__PROBLEM STATEMENT__. Copy out the data word for word, starting at its first line and ending at the line that contains "legend-class-label: 1.013571 - 1.193245", with both of those lines included.

__SUPPLIED MATERIAL__.
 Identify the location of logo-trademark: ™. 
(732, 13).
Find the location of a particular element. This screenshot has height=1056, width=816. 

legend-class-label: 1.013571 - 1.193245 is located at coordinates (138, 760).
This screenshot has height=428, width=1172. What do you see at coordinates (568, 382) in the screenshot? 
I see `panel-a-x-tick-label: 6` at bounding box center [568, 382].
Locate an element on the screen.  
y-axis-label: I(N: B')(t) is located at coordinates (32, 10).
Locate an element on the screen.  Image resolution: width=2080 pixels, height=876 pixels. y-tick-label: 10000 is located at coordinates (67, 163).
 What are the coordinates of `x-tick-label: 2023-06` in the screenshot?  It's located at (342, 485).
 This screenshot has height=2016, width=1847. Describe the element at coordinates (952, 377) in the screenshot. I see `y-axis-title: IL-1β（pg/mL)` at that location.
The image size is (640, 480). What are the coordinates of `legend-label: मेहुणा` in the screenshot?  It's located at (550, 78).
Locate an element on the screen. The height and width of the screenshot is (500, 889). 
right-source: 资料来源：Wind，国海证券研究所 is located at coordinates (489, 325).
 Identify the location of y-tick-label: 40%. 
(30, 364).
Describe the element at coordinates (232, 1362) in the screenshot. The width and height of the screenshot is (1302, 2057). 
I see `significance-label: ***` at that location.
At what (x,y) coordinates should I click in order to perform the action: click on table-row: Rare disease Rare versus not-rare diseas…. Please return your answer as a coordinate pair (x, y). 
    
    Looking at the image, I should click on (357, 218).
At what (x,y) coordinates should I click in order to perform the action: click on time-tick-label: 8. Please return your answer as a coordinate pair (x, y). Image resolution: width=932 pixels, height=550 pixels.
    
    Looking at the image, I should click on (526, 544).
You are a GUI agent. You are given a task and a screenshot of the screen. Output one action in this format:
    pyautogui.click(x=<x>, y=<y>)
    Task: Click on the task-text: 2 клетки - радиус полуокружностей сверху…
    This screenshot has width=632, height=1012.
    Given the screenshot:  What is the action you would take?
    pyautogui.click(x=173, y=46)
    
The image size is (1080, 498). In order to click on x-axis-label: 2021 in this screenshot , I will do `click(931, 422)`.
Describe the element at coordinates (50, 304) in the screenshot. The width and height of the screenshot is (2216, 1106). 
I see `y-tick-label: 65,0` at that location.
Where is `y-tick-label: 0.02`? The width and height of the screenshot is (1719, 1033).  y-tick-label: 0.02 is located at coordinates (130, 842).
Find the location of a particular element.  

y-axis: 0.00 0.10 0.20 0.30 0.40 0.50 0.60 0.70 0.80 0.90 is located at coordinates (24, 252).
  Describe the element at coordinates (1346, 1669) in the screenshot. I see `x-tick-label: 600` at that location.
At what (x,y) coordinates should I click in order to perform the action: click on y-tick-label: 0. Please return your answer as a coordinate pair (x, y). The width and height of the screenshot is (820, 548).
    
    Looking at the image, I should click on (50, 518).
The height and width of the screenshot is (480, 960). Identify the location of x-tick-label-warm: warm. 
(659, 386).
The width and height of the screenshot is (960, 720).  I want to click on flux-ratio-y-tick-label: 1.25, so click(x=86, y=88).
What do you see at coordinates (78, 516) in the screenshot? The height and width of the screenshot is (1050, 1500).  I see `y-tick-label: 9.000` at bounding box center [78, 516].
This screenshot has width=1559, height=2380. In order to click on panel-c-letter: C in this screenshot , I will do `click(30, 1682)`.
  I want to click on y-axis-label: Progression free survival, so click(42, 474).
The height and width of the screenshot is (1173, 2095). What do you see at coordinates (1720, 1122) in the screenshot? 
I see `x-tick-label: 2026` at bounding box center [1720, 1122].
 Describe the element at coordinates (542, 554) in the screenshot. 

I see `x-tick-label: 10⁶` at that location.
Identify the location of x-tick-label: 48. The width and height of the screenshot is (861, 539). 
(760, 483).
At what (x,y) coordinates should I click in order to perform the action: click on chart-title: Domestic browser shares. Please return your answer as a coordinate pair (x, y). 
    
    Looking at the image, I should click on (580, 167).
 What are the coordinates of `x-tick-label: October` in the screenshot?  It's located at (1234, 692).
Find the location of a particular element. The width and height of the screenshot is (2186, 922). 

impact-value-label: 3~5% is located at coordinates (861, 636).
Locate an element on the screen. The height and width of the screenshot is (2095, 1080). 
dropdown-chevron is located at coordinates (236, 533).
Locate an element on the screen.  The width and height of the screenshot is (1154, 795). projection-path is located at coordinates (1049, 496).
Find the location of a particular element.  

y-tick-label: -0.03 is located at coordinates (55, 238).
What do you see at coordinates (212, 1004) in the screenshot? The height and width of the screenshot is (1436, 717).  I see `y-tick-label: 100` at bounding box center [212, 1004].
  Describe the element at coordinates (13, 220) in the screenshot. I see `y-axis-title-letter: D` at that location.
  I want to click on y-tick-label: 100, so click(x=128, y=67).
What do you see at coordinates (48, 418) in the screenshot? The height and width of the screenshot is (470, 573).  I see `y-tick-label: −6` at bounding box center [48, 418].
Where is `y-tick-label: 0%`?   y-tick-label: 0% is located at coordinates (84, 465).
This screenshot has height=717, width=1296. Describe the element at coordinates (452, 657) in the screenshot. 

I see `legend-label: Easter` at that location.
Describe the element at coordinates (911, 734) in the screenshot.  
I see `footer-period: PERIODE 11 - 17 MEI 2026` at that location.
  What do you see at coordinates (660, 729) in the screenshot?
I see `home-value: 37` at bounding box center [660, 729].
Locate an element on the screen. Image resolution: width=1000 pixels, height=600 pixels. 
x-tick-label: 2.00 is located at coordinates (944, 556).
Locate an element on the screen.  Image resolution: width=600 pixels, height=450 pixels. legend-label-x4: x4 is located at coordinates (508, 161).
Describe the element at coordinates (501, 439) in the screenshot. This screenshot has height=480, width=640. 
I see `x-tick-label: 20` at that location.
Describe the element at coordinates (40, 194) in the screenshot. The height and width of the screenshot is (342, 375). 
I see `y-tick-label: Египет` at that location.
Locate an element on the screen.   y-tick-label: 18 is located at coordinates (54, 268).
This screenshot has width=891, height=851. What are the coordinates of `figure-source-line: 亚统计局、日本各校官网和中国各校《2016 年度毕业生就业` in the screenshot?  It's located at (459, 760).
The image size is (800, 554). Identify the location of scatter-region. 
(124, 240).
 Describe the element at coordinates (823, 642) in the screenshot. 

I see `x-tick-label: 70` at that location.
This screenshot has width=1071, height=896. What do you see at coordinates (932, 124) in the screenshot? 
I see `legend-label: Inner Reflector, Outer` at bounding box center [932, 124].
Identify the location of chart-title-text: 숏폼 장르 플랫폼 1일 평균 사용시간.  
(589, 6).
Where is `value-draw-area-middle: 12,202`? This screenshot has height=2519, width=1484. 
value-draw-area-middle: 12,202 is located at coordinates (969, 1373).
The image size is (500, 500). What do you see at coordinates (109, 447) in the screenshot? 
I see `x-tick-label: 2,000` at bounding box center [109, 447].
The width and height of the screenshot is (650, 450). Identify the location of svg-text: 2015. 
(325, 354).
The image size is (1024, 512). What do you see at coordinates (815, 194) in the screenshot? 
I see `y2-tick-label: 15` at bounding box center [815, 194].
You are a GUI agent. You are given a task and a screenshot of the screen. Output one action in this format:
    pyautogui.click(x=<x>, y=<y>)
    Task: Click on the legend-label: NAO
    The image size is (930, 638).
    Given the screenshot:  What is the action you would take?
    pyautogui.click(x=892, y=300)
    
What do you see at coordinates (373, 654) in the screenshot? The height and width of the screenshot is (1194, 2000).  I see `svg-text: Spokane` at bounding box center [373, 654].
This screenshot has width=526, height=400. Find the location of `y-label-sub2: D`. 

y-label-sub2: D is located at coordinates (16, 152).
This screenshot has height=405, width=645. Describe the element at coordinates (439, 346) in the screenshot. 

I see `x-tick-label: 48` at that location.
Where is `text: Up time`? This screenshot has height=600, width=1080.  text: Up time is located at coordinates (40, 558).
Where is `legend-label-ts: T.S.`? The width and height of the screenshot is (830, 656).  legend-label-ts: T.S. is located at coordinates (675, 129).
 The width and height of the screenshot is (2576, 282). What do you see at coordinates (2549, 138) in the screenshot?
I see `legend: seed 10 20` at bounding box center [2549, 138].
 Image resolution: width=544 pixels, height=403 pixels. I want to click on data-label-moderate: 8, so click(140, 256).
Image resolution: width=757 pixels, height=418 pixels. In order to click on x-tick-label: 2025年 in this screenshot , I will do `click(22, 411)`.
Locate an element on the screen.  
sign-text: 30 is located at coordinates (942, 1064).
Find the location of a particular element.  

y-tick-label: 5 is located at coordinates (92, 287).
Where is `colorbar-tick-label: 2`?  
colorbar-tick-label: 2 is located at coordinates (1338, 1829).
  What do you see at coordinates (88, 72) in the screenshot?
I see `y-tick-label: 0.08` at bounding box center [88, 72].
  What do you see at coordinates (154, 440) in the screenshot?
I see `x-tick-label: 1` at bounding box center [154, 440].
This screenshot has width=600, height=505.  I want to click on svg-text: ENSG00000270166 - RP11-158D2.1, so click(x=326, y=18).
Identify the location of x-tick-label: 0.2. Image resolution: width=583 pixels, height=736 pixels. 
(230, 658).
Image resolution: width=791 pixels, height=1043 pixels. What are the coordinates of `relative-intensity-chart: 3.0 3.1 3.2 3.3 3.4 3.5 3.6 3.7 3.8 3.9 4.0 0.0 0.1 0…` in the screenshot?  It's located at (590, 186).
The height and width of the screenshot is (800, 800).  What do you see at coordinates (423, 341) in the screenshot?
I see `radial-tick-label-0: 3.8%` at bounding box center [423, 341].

__SOLVED EXERCISE__.
 Identify the location of logo-trademark: ™. 
(732, 13).
Find the location of a particular element. This screenshot has height=1056, width=816. 

legend-class-label: 1.013571 - 1.193245 is located at coordinates (138, 760).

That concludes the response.